In [33]:
from nltk.stem import PorterStemmer
from nltk.tokenize import word_tokenize
from nltk.corpus import stopwords
from tqdm import tqdm
import pandas as pd
from pathlib import Path
import calendar
import ast
import os
import nltk

In [41]:
keywords = ['control.border', 'control.immigr', '350.million']

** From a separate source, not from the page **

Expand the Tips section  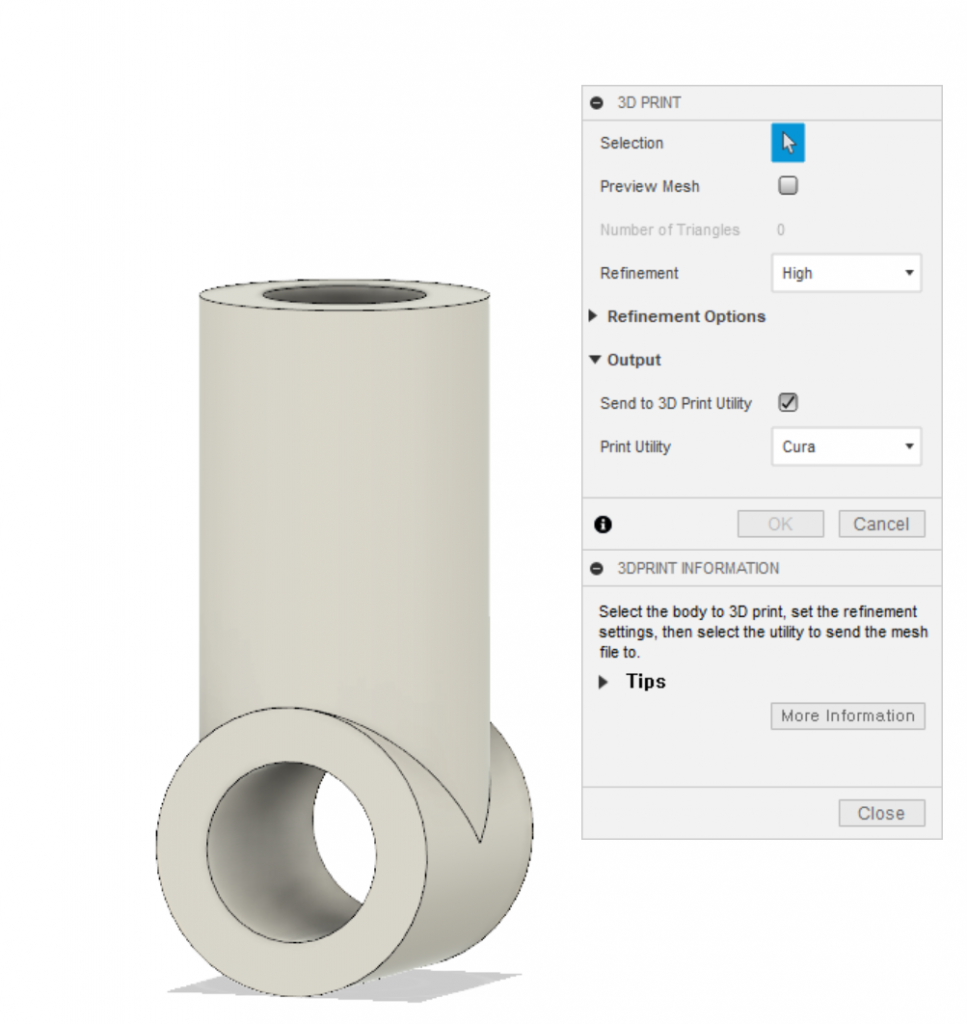[x=632, y=681]
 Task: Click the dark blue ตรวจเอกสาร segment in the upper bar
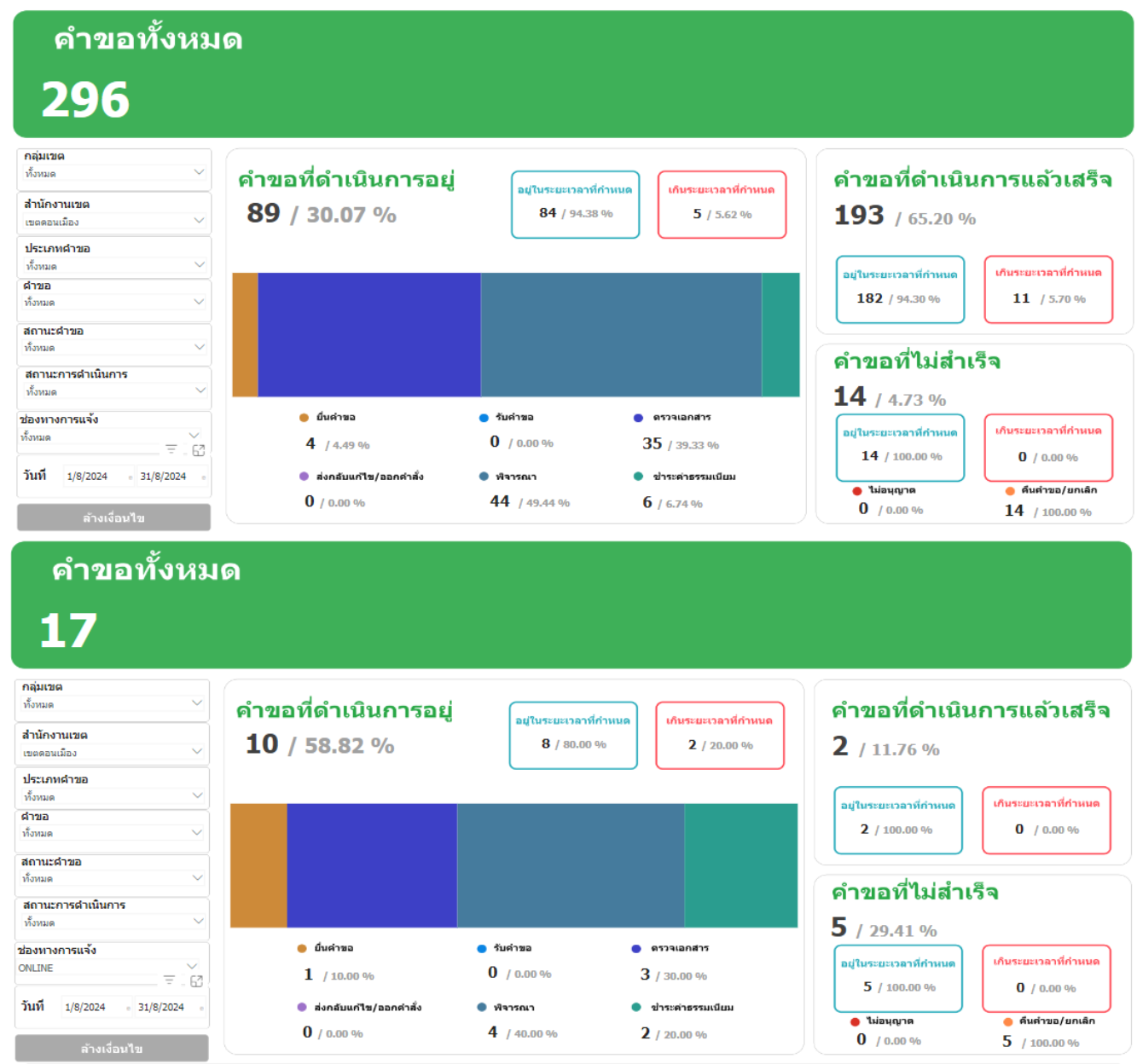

def get_bigrams(transcript):
    stopW = stopwords.words('english')
    ps = PorterStemmer()
    
    # to lower case
    clean_transcript = transcript.lower()
    clean_transcript = word_tokenize(clean_transcript)
    # remove stopwords and single characters
    clean_transcript = [i for i in clean_transcript if i not in stopW and len(i) > 1]
    # stemming
    clean_transcript = [ps.stem(word) for word in clean_transcript]
    
    # bigrams
    phrases = list(nltk.bigrams(clean_transcript))
    phrases = [phrase[0] + '.' + phrase[1] for phrase in phrases]
    
    return phrases

def contains_keywords(transcript):
    stopW = stopwords.words('english')
    ps = PorterStemmer()
    
    # to lower case
    clean_transcript = transcript.lower()
    clean_transcript = word_tokenize(clean_transcript)
    # remove stopwords and single characters
    clean_transcript = [i for i in clean_transcript if i not in stopW and len(i) > 1]
    # stemming
    clean_transcript = [ps.stem(word) for word in clean_transcript]
    
    # bigrams
    phrases = list(nltk.bigrams(clean_transcript))
    phrases = [phrase[0] + '.' + phrase[1] for phrase in phrases]
    flag = False
    for keyword in keywords:
        if keyword in phrases:
            flag = True
            break
    return flag

def get_transcripts(bbc_id, year, start_month, end_month):
    print('preparing data!!')
    path = '../data/bbc/{}/{}/transcripts'.format(bbc_id, year)
    months = [calendar.month_abbr[i].lower() for i in range(start_month, end_month+1)]
    
    transcript_files = os.listdir(path)
    transcript_files = [tf for tf in transcript_files if tf.split('-')[0].split()[-1] in months]
    
    dataframes = []
    for transcript_file in transcript_files:
        dataframes.append(pd.read_csv(os.path.join(path, transcript_file)))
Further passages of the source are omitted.